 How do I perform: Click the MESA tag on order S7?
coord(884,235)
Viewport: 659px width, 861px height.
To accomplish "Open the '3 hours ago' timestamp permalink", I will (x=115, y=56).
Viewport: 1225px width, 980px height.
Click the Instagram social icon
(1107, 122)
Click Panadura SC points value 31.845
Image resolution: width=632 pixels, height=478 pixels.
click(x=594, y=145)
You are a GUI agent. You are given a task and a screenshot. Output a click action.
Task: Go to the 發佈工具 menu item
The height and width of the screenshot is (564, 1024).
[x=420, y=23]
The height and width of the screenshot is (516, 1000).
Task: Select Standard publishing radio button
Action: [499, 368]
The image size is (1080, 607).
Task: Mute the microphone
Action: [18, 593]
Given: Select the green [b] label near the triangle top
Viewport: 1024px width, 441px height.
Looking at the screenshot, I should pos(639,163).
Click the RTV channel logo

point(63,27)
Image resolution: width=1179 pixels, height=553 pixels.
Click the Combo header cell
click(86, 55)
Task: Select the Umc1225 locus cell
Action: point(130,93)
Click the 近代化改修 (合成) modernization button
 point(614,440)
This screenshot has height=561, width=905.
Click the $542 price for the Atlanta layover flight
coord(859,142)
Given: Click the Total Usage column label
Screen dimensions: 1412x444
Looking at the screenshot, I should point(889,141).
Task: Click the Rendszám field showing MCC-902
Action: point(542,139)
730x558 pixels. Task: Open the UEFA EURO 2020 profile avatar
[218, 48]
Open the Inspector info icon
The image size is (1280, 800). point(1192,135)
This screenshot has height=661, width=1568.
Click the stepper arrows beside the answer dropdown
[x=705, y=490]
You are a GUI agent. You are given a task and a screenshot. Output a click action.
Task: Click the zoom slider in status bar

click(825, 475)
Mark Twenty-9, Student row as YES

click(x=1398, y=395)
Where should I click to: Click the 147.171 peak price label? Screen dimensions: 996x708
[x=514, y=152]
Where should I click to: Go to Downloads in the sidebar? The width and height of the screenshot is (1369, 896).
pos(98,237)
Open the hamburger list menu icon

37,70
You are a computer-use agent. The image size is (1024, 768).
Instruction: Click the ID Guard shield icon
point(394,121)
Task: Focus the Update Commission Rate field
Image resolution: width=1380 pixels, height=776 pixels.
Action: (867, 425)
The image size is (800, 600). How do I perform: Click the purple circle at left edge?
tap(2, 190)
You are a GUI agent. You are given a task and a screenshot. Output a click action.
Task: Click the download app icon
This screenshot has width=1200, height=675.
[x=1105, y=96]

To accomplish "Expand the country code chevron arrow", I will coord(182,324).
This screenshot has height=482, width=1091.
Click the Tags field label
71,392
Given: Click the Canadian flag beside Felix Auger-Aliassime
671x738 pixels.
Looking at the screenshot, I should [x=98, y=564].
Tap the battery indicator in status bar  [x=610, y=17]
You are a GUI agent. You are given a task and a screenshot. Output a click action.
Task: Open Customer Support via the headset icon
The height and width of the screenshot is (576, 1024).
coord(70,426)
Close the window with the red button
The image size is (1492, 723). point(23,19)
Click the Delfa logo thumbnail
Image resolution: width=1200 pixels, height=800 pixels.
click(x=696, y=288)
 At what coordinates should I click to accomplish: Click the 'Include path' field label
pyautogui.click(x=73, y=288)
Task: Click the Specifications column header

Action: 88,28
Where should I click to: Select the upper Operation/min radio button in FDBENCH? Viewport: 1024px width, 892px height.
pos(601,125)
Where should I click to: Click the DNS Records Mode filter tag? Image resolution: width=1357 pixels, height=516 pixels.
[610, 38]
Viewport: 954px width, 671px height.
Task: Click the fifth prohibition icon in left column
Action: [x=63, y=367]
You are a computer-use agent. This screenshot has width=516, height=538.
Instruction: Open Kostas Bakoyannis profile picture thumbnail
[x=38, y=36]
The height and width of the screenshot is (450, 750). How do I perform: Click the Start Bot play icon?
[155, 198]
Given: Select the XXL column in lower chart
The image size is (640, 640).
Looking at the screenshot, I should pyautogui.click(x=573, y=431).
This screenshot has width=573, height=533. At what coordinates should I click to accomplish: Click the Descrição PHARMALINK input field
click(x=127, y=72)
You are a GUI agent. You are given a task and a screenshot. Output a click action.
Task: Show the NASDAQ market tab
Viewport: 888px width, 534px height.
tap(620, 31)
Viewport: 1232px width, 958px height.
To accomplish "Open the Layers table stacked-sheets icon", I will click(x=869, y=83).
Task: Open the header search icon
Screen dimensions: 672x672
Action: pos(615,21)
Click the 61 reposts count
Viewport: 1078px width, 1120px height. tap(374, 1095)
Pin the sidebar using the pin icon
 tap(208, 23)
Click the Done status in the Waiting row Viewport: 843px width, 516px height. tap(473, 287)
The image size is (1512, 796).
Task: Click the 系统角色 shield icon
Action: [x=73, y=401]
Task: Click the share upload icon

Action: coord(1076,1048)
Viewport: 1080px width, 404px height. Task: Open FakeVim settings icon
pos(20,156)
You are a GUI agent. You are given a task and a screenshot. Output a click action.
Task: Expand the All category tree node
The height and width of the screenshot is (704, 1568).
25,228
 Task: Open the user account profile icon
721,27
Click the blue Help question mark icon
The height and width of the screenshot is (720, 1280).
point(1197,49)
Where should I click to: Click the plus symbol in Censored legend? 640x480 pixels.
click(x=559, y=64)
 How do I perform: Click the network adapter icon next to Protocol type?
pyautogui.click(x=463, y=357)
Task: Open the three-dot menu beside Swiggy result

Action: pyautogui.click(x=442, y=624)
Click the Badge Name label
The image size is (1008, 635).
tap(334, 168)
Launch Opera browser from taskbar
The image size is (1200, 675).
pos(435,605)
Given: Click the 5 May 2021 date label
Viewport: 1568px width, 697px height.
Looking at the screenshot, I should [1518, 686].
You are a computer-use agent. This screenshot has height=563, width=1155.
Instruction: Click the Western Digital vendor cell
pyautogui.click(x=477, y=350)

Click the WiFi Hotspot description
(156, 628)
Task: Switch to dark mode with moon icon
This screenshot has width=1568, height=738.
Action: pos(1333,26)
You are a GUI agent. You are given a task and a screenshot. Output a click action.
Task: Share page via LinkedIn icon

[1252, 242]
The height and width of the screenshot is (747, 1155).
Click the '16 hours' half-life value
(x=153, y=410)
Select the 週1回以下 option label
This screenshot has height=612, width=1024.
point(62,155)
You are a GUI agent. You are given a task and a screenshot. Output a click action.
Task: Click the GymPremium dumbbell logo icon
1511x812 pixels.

************

• [DESCRIPTION OF THE TASK]:
Copy every line from the records above that contains the word "Expand".

• [EXPECTED OUTPUT]:
To accomplish "Expand the country code chevron arrow", I will coord(182,324).
Task: Expand the All category tree node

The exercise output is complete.